INSCRIÇÃO ESTADUAL. CASSAÇÃO DA SUA EFICÁCIA OU SUSPENSÃO. INADIMPLÊNCIA FRAUDULENTA.
(01-12-2006)


O Decreto nº 51.305, de 24.112006, regulamentando a Lei nº 12.279, de 21.02.2006, dispõe, no seu artigo 31, § 5º, que “...para efeito do disposto no inciso IV, considera-se “inadimplência fraudulenta” a falta de pagamento de débito tributário vencido, quando o contribuinte detém disponibilidade financeira comprovada, ainda que por coligadas, controladas ou sócios por decisão judicial...”

A “inadimplência fraudulenta”, dentre outras causas, poderá determinar a cassação da eficácia da inscrição estadual no Cadastro de Contribuintes do ICMS ou a sua suspensão, ambas de ofício.

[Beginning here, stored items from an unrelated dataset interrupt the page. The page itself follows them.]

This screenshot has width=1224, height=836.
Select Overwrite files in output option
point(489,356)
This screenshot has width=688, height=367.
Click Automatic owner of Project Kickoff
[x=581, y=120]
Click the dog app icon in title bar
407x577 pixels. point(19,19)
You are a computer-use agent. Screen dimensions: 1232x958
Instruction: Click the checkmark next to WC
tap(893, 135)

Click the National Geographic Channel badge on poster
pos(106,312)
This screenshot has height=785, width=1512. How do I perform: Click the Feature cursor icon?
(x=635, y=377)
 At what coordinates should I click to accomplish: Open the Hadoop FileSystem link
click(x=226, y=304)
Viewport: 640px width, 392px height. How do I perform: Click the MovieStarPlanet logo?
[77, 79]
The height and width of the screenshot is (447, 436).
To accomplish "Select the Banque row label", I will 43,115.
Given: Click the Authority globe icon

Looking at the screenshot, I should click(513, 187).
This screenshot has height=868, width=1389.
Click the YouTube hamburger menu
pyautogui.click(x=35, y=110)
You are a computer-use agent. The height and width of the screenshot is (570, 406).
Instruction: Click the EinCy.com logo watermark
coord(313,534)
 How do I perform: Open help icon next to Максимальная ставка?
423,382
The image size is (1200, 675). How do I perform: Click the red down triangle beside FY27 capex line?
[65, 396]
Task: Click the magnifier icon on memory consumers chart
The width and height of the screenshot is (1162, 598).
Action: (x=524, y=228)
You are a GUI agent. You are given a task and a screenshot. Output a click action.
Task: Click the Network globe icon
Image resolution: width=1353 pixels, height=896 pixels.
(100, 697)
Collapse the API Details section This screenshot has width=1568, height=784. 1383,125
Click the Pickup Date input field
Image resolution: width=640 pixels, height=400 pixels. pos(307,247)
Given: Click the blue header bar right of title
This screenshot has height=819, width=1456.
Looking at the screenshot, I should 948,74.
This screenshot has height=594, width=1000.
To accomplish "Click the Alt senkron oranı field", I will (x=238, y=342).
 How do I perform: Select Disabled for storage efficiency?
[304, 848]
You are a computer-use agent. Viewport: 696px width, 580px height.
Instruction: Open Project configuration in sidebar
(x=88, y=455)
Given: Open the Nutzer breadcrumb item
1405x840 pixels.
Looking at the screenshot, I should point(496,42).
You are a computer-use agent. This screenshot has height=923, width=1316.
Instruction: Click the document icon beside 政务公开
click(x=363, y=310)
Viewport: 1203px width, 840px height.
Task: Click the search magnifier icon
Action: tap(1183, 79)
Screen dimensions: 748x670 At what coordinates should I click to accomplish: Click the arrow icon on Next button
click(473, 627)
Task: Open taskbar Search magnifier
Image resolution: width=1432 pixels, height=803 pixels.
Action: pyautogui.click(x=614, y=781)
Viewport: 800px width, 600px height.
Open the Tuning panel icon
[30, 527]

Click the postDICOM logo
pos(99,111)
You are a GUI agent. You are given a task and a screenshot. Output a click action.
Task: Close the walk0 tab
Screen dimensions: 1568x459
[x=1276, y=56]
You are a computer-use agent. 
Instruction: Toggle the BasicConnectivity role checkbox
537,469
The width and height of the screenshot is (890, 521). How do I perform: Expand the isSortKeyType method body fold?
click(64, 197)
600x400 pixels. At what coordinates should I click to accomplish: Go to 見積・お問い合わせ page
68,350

A Portaria CAT 95, de 30.11.06 (republicada no DOE de 01.12.06), no seu artigo 35, trata da “Apuração de Inadimplência Fraudulenta”, “ipsis literis”:

 

“Art. 35- Tratando-se de “apuração de inadimplência fraudulenta”, será instaurado o “Procedimento Administrativo de Cassação (PAC)”, quando comprovado pelo Fisco que o contribuinte, com débito inscrito na “Dívida Ativa” (RICMS, art. 31, IV e § 5º)

I  - deixou de efetuar recolhimento do imposto, tendo disponibilidade financeira para efetuar o recolhimento;

II – transferiu recursos financeiros a coligadas, controladas ou sócios impossibilitando o recolhimento do imposto.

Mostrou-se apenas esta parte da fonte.